Chart shows how Power 4 programs spend their money on players (College Football NIL Player Earnings)

With the season now open us and rosters largely set for the next three months, Opendorse has revealed a chart of how Power 4 programs spend their money on players.

The chart is self-explanatory, and there's a lot to take in. Some things that jump out to me:

1) I've written this before, but the buzzword of 2021, 2022 and 2023 -- "guardrails" -- is mostly here, we just don't use that word. "Guardrails" exist in the form of "budget allocation." After a few chaotic, miserable years, the industry at large has realized it's much cheaper in the long run to pay up to keep your own guys rather than the alternative. And if the industry generally coalesces around a certain number for a position group, a player generally isn't going to get in the portal just to see what offers come his way.
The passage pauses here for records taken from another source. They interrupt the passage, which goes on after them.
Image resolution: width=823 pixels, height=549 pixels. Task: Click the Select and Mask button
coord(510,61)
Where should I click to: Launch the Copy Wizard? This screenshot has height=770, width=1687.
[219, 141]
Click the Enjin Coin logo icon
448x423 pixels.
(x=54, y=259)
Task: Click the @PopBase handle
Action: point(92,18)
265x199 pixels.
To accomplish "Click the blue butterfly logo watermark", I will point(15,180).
Sure, guys will still move from FCS and the Group of 5 into the Power 4 and there's stratification within the Power 4 (no one thinks Ohio State and Purdue are the same, no offense to Purdue), but the wild, wild west days are mostly behind us.
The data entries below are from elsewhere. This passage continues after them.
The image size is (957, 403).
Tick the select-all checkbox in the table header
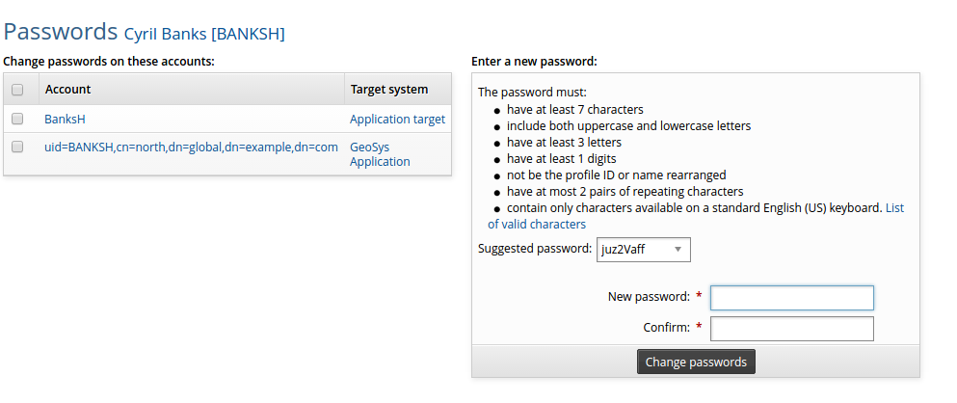pos(17,90)
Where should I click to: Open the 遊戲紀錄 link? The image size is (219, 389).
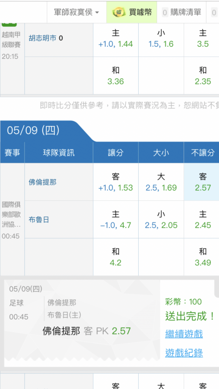click(x=184, y=352)
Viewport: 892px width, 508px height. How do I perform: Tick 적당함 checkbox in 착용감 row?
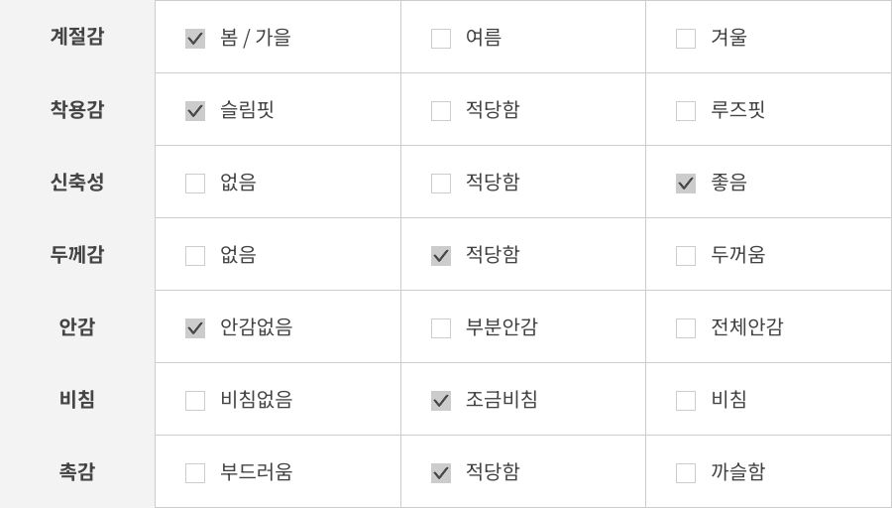tap(441, 111)
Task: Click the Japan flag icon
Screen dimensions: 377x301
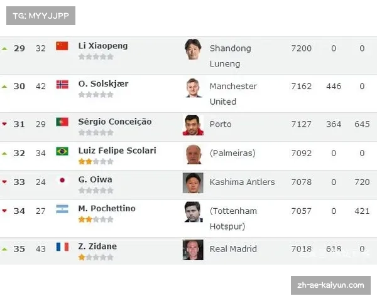Action: [62, 180]
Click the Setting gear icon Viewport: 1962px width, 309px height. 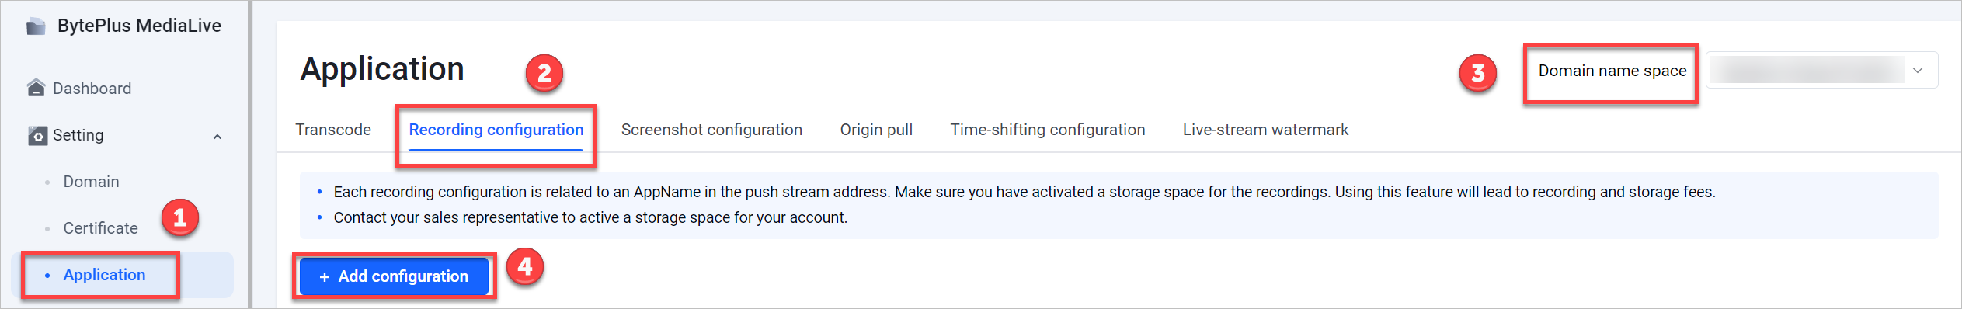coord(37,136)
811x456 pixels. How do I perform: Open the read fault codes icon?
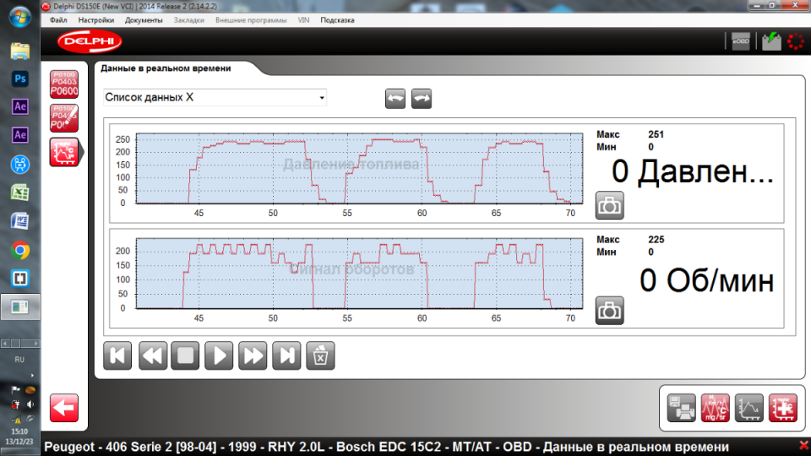(64, 84)
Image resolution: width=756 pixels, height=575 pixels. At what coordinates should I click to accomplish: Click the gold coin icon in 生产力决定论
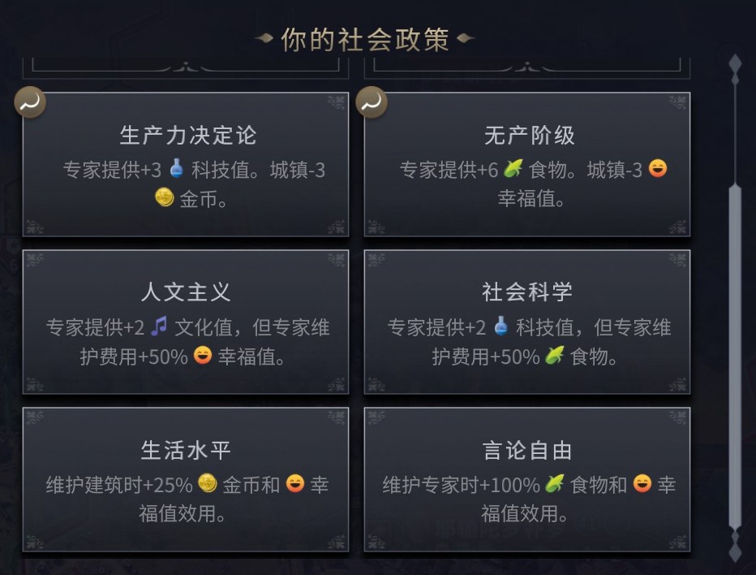click(x=165, y=197)
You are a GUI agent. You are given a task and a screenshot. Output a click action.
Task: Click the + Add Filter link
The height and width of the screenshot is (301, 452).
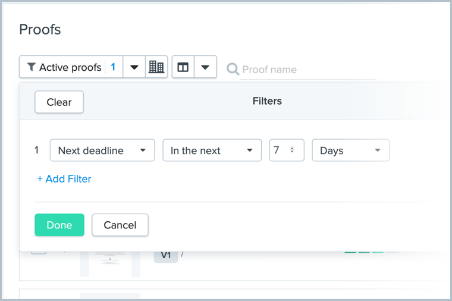(64, 178)
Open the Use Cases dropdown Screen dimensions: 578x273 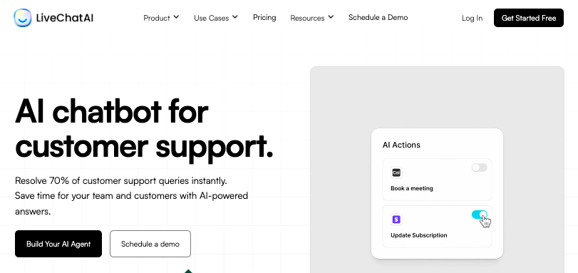216,18
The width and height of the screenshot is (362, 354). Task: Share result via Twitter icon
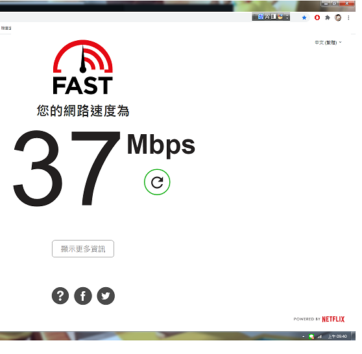click(106, 296)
2) The Big 12 spends more than every other conference on its quarterbacks, which makes sense given the group they have playing in that league

3) That written, the Big 12 is significantly below the rest of the Power 4 in spending on its lines. The ACC spends nearly one out of every three dollars on its offensive and defensive lines, and the SEC is three in 10. The Big 12? Barely one of five. 

4) It wouldn't surprise me if some guys that Opendorse counted as linebackers are edge defenders that are closer to your traditional defensive end than Mike and Sam. 

5) The ACC spends the relative most on offense, and the SEC the relative least. It will be interesting to compare apples-to-apples numbers across conferences at the end of the season. How much more higher-scoring is the typical ACC game than the typical SEC game? 

6) I would not have guessed that two-thirds of Power 4 football players earn less than $10,000 a year on the NIL market, though we are less than two months into the rev-share era. Let's check back in a year and see how that number compares. 


That's what jumped out to me. What jumps out to you?